2,625 Millionen für Ex-Infineon-Chef

- München - Infineon kämpft derzeit an alle juristischen Fronten und hält die Justiz auf Trab. Ex-Vorstand Andreas von Zitzewitz hat die Annahme von Schmiergeld eingeräumt. Interne Untersuchungen brachten viel schmutzige Wäsche zu Tage, als Folge will Infineon dem Ex-Konzernchef Ulrich Schumacher die millionenschwere Schlussrate seiner Abfindung nicht zahlen.

Nun erreichte der Ex-Manager einen Etappensieg: Das Landgericht München forderte Infineon auf, das Geld, 2,625 Millionen Euro zu überweisen. "Das Urteil spricht eine eindeutige Sprache", sagte ein Sprecher Schumachers. Es sei zu bedauern, dass es überhaupt zu der Auseinandersetzung kommen musste. Infineon gibt nicht auf und will die Zahlung weiter auf Eis legen, bis alle Vorwürfe geklärt sind.

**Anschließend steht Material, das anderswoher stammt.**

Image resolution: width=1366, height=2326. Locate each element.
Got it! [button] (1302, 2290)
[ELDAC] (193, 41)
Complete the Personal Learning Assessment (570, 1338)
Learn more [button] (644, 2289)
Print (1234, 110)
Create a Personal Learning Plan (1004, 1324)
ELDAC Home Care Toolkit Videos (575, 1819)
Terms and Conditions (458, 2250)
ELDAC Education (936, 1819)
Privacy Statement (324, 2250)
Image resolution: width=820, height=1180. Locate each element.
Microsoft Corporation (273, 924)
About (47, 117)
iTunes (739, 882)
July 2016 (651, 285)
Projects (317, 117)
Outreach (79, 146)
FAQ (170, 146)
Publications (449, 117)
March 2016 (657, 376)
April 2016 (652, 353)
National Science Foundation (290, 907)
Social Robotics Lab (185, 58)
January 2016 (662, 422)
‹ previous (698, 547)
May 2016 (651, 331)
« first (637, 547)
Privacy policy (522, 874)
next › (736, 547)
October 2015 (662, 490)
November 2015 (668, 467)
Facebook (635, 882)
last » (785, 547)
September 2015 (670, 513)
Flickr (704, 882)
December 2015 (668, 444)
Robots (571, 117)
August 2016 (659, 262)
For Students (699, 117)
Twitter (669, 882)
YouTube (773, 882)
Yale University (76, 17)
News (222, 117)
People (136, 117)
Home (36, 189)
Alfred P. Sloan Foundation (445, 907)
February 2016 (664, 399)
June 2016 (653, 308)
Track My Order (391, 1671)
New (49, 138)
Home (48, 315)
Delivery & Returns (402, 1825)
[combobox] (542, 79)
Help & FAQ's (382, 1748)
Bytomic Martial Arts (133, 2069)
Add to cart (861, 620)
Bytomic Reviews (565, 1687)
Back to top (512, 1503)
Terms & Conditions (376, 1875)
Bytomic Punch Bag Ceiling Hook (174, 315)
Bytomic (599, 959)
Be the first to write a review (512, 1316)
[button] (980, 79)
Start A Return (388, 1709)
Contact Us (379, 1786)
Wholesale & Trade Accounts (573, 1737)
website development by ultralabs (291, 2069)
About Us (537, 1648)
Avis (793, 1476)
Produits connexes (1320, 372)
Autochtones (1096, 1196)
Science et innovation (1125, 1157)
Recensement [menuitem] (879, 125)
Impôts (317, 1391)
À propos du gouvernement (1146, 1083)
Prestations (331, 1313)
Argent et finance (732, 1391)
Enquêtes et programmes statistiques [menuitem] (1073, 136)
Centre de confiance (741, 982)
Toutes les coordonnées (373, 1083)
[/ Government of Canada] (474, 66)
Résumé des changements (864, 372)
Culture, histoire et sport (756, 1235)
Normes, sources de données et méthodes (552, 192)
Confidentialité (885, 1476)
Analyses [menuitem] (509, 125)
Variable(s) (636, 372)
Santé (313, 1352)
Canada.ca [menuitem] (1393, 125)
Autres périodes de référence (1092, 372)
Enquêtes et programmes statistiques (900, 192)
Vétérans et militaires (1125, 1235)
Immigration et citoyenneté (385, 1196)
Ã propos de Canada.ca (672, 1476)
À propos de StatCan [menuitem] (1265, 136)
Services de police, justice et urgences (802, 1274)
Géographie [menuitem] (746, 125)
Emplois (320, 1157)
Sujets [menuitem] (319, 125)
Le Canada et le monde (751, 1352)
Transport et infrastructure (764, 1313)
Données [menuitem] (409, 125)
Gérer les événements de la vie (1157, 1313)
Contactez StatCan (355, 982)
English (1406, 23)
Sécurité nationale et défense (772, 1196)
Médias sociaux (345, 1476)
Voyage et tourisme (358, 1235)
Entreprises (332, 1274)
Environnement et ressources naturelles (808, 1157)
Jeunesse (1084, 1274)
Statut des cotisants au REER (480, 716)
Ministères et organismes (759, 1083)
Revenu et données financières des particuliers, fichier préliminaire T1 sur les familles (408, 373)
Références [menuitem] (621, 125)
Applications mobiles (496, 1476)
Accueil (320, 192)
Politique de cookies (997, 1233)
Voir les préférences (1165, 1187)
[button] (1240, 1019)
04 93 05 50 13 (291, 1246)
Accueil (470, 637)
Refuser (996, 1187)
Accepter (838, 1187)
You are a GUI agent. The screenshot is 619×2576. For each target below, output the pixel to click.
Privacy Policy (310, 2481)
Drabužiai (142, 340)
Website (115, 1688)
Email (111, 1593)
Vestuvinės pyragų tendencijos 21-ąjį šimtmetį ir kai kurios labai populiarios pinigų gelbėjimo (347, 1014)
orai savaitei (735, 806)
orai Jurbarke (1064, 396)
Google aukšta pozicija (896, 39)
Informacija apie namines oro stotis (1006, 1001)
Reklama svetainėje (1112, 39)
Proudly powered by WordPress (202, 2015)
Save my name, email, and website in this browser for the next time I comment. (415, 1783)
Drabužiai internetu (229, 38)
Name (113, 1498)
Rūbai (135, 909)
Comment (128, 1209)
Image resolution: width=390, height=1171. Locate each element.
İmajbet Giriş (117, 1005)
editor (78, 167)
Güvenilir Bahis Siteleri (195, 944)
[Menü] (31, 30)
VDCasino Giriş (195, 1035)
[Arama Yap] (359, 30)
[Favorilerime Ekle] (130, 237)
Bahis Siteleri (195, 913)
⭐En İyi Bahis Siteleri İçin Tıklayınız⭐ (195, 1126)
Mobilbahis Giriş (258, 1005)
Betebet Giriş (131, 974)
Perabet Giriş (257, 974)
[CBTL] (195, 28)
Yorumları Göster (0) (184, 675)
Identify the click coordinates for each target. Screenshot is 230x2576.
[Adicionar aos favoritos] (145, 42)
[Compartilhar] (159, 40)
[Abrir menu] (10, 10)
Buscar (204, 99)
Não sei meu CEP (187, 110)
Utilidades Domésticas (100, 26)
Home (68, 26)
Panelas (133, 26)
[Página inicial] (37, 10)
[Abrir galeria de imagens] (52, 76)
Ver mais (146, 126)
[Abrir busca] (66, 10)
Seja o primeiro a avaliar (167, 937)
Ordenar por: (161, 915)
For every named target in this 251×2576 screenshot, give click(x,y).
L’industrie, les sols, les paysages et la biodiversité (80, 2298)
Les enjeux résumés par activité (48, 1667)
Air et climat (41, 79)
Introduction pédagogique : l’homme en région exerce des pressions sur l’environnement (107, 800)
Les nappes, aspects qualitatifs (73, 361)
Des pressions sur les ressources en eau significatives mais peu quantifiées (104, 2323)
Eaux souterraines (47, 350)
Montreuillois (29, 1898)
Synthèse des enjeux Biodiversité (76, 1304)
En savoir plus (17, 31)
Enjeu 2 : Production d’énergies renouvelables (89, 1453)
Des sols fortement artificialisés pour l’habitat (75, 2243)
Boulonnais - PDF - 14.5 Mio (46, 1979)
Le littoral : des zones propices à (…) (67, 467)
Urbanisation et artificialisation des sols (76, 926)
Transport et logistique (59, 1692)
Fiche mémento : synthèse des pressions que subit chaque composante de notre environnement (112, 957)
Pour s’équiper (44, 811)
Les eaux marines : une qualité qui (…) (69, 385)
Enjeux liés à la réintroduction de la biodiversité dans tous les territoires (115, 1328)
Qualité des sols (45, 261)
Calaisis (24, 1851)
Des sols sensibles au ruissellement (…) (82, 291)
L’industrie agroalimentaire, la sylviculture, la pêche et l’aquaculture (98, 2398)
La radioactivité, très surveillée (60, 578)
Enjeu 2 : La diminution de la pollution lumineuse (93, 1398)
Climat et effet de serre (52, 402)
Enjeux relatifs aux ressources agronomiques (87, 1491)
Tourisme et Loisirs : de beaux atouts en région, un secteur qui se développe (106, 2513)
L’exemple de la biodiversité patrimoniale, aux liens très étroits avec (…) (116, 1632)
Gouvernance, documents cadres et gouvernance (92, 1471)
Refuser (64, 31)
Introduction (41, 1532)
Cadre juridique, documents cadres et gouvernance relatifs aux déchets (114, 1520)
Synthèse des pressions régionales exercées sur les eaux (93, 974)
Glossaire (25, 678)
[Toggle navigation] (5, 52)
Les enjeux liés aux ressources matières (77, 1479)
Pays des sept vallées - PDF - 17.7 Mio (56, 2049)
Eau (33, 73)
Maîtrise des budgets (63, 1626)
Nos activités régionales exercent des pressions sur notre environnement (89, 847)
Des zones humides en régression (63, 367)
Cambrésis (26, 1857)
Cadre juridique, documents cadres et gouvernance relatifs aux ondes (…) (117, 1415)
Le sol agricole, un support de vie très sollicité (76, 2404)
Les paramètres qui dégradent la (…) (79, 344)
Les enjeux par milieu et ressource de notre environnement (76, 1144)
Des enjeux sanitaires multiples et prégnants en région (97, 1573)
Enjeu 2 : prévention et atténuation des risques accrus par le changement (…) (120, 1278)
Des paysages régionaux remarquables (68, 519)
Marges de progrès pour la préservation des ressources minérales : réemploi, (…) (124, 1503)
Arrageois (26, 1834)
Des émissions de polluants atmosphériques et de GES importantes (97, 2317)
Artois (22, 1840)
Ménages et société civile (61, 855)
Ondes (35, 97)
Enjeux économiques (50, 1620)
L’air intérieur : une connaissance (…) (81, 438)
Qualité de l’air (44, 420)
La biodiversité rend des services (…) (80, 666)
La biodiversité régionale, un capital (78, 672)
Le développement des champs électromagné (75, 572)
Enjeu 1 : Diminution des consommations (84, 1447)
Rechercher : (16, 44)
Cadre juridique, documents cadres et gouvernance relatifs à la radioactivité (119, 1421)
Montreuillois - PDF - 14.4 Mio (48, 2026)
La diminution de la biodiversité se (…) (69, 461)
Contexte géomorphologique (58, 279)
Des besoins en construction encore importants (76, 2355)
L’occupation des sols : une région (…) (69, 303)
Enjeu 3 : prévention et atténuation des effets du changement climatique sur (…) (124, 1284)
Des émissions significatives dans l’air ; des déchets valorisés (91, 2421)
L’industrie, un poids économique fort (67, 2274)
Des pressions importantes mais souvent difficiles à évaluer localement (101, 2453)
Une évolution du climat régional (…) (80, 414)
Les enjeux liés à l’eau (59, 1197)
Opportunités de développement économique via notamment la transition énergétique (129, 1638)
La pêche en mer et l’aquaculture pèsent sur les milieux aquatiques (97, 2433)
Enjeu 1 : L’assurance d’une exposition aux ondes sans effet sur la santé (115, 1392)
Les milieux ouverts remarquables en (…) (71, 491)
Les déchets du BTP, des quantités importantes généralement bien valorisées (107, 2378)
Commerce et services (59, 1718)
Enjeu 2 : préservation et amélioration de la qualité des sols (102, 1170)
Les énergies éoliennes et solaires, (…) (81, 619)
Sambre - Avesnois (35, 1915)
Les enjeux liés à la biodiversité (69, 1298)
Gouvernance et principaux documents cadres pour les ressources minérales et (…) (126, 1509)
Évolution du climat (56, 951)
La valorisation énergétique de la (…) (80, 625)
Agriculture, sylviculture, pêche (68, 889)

Die Staatsanwaltschaft führt bei ihren Korruptionsermittlungen auch Schumacher als Beschuldigten.

Bisher sind im Verfahren gegen den Sponsoring- Vermittler Udo Schneider, der Schmiergeld an Zitzewitz bezahlt haben soll, keine harten Hinweise auf eine Verwicklung Schumachers bekannt geworden. Zitzewitz sagte aus, Schneider habe ihm versichert: "Du kannst dir ja denken, dass der Uli nicht zu kurz kommt." Zudem habe er den Ex-Chef einmal mit einem Umschlag voller Geldscheine gesehen. Schumacher selbst beteuert, nie einen Cent genommen zu haben. Auch Schumacher- Mitarbeiter, die ihm skeptisch gegenüberstehen, können sich schwer vorstellen, dass er die Hand aufgehalten hat. Allerdings habe der Manager einen heißen Reifen gefahren und sich in einer Grauzone bewegt.

Im Zentrum vieler Spekulationen stehen schnelle Autos. Schneider organisierte für Infineon Motorsport- Sponsoring. Infineon-Finanzvorstand Peter Fischl sagte vor dem Münchner Landgericht: "Die Zuständigkeit für das Sponsoring lag eindeutig bei Herrn Schumacher." Ansonsten aber ergab der Prozess vor allem skurrile Details. So wertete es Zitzewitz als Beleg für die Anwesenheit Schuma chers bei einem Treffen mit Schneider, dass auf der Restaurant- Rechnung zweimal Vitello Tonnato auftauchte. "Das ist das typische Verhalten von Schumacher, von leckeren Dingen eine doppelte Portion zu bestellen." Infineon beruft sich bei der Weigerung, die zweite Hälfte von Schumachers Abfindung zu bezahlen, nicht nur auf Ermittlungen. Eine interne Untersuchung habe Unregelmäßigkeiten ergeben.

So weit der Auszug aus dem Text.